Hiç çocuk olmayan büyüyemiyor.

Sebepsiz ölüm, koşulsuz sevgi yok.

Herkes yabancı, gerçekler hayal.

Karga tulumba dünyaya atılıvermiş insanlar ne yapsın?

Tuzakların en korkunçlarını kendine kurmuşlar.

Sokak lambasız, pis kokulu yoldasın. Yoldaşların sadece lağım fareleri.

Canını acıtman mı, acıtılman mı daha acıtıcı?

Kürek mahkumu gibi dakikaları sayarken şarkı söylemek zor.

Yeni, her zaman gözüktüğü kadar yeni değil.

Ezberlerini bozacak bir mektubu posta kutuna atan yok.

Kusmak çok doğal ama istemiyorsun.

İstemediklerin, istediklerinden çok.

Sen çoksun bir o kadar da az.

Onlar kalabalık ve gürültü her zaman ses değil.

Görebildikleri kadarsın ve röntgen cihazındasın.

Bir bacak koparmak veya göz oymak ne kolay.

Değneklerini sopa sanıyorlar.

6 Ağustos 2008 Çarşamba

million dollar baby



Gavur parasıylan 1 cent etmiyorum farkındayım. Lakin ne vatanperver insanlar var, memleket uğruna canını verecek ama vermese iyi olur tabi. Ne de olsa parasıyla değil mi kardeşim bu can mevzusu da?

Hayır bu arabacıkları özel bir indirimle mi alıyorlar? Kasımpaşalı tüccar misali "Aman kaçırmayalım eşe dosta alalım. Nasılsa arabalar şirketten" gibi bir zihniyet mi var?

Elbet bunca sene gelen geçen yedi, yedirdi de böyle göstere göstere yapacaklarını ben anladıydım Susurluktan sonra.

Evet, vatan uğruna binlerce şehit feda olsun. Ne de olsa cennet garantide tabi. El bebek, gül bebek onlar orada hı hı.

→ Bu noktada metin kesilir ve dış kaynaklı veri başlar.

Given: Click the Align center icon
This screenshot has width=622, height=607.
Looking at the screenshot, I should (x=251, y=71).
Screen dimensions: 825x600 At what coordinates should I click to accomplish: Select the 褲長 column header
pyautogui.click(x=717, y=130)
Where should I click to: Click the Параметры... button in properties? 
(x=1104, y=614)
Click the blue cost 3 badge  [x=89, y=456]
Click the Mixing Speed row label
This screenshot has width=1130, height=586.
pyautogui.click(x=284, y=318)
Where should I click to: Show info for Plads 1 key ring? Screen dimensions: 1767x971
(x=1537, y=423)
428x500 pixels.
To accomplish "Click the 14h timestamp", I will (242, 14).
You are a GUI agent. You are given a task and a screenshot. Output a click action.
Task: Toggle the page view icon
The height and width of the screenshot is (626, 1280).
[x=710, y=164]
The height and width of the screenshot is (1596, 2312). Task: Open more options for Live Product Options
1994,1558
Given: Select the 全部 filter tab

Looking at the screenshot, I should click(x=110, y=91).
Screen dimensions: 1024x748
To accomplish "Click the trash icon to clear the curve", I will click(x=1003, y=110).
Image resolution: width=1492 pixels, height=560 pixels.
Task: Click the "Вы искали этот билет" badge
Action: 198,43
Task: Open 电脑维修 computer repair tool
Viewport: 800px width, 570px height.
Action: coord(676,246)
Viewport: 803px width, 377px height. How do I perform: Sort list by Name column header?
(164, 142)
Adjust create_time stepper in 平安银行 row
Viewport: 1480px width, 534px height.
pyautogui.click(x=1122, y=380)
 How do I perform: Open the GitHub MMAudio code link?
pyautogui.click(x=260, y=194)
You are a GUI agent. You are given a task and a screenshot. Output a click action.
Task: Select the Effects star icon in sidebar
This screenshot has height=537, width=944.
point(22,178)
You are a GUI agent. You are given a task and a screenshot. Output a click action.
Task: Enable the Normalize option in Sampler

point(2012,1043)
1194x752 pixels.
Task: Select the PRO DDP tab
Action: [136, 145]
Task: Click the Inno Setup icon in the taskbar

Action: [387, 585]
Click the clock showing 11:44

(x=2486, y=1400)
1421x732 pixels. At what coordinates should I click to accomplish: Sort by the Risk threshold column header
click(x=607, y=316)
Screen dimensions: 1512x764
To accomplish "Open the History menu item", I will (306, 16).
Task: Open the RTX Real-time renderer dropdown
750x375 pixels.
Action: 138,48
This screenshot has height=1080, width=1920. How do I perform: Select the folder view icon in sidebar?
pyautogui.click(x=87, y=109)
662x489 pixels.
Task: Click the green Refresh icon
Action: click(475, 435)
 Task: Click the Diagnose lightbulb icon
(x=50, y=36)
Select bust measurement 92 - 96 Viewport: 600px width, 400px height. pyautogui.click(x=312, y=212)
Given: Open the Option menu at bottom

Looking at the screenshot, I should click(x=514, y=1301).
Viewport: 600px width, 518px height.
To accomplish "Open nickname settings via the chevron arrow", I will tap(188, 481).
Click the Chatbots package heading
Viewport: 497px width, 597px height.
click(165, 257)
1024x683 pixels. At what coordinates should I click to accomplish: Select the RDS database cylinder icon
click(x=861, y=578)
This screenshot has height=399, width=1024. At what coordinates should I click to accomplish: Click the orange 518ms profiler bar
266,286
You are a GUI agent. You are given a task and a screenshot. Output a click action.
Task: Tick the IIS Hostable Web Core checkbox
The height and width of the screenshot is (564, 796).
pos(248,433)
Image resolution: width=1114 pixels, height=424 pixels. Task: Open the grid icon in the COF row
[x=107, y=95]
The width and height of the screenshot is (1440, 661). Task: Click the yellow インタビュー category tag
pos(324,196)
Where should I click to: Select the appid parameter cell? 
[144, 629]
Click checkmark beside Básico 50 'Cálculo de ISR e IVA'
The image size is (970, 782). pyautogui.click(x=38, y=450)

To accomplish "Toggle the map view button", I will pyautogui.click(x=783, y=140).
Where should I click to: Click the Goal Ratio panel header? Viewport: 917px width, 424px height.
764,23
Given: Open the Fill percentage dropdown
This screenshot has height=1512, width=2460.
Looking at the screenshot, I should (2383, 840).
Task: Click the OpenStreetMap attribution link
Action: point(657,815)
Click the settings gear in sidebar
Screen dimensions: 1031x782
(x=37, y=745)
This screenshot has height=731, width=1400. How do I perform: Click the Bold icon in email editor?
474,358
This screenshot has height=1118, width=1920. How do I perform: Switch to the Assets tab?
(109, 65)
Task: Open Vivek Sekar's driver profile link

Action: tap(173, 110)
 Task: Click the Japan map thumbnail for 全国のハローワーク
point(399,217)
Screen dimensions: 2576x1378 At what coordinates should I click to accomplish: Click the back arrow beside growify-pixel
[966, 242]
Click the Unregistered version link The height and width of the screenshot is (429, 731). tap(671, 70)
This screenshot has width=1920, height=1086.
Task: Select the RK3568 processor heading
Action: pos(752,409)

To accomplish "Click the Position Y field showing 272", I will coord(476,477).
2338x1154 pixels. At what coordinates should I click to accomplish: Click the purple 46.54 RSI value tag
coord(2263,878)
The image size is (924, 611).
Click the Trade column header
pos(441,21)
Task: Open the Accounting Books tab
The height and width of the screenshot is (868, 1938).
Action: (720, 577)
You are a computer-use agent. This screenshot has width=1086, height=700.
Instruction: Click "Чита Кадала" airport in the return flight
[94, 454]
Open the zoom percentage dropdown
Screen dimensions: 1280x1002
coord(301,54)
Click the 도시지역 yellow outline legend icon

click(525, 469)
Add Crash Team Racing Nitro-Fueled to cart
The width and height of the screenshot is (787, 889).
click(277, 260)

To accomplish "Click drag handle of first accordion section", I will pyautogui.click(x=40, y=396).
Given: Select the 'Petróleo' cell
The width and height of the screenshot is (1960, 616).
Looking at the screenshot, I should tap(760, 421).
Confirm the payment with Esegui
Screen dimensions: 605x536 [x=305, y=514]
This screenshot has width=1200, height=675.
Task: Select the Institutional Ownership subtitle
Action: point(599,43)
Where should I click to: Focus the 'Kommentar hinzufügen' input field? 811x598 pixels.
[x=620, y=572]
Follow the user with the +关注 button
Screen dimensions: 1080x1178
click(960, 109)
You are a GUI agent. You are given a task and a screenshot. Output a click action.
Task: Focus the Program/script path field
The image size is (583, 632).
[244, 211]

Ama bazıları o kadar şanslı değil ki şansını denemek istemiyor.

Eski cumhurbaşkanı 3-5 görevli götürdü, iki uyduruk araba aldı diye kıyameti koparanlar bu vakit ses etmedi nedense. Netekim o da devlet sırlarına sahip, korunması gereken bir kimseydi belki ama o kadar da üstün başarılar elde etmemiş ki malum düşmanlarımız hain pusularla canına susamamış. Dolayısıyla "million dollar'lık baby" olamamış.

Güzel kardeşim. Kimse sizden "vatana canım feda" edebiyatı beklemiyor tamam. O edebiyatı ancak garibana yutturursunuz zaten. Ama yani göstere göstere filo kurdunuz be anam. Uçak filosu, gemi filosu, araba filosu. Ulen trenler devriliyor bakıyorsunuz araba, gemi oldu mu kaçırmıyorsunuz. Müstahakınızı bulasınız diyecem ama "bi buldurtsalar"la olmuyor o işler belli.

Not: Olayın en komik yanı da biri "Aldık ama sor bak niye aldık" derken, diğerinin "Öle bişi almış felam değiliz" demesiydi. Bu küçük mutluluklar da payımıza düşen işte. Kikikiki gibi.